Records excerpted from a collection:
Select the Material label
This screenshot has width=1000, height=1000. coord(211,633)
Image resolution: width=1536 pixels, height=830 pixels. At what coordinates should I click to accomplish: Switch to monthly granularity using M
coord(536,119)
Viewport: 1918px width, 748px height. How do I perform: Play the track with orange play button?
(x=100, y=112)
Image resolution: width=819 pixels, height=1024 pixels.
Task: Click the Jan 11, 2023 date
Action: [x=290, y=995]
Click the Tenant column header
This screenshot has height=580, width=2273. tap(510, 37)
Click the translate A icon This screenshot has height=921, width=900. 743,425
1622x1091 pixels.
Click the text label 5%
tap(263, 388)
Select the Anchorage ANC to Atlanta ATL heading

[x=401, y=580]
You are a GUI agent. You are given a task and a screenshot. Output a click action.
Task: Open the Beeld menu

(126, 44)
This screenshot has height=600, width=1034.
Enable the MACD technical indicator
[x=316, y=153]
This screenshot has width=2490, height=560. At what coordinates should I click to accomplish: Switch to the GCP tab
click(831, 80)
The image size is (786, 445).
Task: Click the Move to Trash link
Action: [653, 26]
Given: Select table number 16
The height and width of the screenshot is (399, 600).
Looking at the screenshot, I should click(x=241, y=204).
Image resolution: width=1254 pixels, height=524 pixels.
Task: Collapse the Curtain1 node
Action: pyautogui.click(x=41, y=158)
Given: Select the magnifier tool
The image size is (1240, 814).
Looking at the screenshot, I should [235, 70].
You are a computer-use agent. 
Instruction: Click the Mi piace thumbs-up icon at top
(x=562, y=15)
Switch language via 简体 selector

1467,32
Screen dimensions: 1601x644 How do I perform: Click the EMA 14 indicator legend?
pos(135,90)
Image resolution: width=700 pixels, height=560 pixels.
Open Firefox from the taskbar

◆ Exercise: Once you have read the entries, write them all out again exactly.

◆ Expected answer:
Select the Material label
This screenshot has width=1000, height=1000. coord(211,633)
Image resolution: width=1536 pixels, height=830 pixels. At what coordinates should I click to accomplish: Switch to monthly granularity using M
coord(536,119)
Viewport: 1918px width, 748px height. How do I perform: Play the track with orange play button?
(x=100, y=112)
Image resolution: width=819 pixels, height=1024 pixels.
Task: Click the Jan 11, 2023 date
Action: [x=290, y=995]
Click the Tenant column header
This screenshot has height=580, width=2273. tap(510, 37)
Click the translate A icon This screenshot has height=921, width=900. 743,425
1622x1091 pixels.
Click the text label 5%
tap(263, 388)
Select the Anchorage ANC to Atlanta ATL heading

[x=401, y=580]
You are a GUI agent. You are given a task and a screenshot. Output a click action.
Task: Open the Beeld menu

(126, 44)
This screenshot has height=600, width=1034.
Enable the MACD technical indicator
[x=316, y=153]
This screenshot has width=2490, height=560. At what coordinates should I click to accomplish: Switch to the GCP tab
click(831, 80)
The image size is (786, 445).
Task: Click the Move to Trash link
Action: [653, 26]
Given: Select table number 16
The height and width of the screenshot is (399, 600).
Looking at the screenshot, I should click(x=241, y=204).
Image resolution: width=1254 pixels, height=524 pixels.
Task: Collapse the Curtain1 node
Action: pyautogui.click(x=41, y=158)
Given: Select the magnifier tool
The image size is (1240, 814).
Looking at the screenshot, I should [235, 70].
You are a computer-use agent. 
Instruction: Click the Mi piace thumbs-up icon at top
(x=562, y=15)
Switch language via 简体 selector

1467,32
Screen dimensions: 1601x644 How do I perform: Click the EMA 14 indicator legend?
pos(135,90)
Image resolution: width=700 pixels, height=560 pixels.
Open Firefox from the taskbar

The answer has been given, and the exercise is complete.